Exercise directions – Search the data below for the string "panel". Extract every line that contains it.

(Saved data entries)
☆ ☆ ☆ ☆ ☆

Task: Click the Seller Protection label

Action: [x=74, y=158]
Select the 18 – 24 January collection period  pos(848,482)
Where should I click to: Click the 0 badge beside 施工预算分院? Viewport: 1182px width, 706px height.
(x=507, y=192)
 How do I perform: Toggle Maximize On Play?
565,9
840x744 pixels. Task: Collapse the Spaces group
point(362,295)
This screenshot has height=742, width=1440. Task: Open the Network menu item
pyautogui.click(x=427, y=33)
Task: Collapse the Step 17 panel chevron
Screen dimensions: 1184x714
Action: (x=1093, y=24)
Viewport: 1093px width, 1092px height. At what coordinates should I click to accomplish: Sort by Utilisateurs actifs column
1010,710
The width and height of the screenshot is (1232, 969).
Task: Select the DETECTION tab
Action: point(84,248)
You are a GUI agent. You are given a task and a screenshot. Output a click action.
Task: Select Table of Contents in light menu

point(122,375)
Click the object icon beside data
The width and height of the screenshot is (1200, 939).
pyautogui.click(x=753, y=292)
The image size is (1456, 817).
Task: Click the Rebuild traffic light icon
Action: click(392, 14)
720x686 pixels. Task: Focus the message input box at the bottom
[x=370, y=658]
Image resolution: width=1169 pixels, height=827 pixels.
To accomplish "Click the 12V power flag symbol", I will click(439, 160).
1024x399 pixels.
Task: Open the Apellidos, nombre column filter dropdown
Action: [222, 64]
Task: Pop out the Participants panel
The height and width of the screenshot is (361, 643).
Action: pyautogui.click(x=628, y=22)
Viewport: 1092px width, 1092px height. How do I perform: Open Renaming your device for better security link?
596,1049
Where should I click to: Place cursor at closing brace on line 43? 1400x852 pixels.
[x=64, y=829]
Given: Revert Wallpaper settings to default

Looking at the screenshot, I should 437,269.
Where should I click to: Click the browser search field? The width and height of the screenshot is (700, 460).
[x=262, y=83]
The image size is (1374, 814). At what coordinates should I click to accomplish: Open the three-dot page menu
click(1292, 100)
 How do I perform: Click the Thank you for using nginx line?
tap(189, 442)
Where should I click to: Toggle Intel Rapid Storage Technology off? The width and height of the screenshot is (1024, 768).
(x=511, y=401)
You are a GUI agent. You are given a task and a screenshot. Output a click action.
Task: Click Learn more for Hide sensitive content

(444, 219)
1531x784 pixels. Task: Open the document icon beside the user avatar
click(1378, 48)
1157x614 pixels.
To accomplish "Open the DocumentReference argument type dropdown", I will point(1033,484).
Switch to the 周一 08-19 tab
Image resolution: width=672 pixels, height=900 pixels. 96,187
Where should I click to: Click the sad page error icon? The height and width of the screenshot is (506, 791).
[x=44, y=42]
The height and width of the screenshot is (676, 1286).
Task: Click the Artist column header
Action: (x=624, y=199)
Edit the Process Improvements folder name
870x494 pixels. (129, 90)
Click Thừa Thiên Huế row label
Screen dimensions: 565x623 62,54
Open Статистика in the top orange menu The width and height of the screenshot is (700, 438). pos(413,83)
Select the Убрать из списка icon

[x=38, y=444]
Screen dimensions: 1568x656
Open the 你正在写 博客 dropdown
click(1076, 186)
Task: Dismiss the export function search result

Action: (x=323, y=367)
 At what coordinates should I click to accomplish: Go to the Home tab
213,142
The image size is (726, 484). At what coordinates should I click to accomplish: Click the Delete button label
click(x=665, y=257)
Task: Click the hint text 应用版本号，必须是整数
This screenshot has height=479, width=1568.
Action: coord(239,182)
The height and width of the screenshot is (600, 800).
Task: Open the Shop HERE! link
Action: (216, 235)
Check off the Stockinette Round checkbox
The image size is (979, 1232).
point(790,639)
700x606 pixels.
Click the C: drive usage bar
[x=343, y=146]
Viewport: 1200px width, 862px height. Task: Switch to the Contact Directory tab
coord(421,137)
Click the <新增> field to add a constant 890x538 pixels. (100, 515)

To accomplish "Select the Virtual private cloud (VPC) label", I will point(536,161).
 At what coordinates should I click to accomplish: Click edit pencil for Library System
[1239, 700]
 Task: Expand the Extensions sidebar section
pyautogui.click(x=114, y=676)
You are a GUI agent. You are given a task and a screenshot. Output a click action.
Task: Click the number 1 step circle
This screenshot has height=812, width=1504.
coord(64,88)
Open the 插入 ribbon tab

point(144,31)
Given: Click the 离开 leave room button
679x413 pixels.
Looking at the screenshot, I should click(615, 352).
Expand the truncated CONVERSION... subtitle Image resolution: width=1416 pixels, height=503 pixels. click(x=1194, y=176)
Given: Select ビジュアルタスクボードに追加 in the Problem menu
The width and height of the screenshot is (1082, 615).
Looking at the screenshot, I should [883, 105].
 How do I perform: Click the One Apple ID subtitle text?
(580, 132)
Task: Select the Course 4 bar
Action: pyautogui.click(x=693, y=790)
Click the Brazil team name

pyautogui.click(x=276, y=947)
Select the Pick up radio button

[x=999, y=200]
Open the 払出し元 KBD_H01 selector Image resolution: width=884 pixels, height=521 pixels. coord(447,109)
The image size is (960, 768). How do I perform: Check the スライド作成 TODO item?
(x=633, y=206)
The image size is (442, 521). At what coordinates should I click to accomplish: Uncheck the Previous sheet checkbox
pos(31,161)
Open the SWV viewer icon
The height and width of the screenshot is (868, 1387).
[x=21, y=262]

☆ ☆ ☆ ☆ ☆

Problem solution –
Task: Collapse the Step 17 panel chevron
Task: Pop out the Participants panel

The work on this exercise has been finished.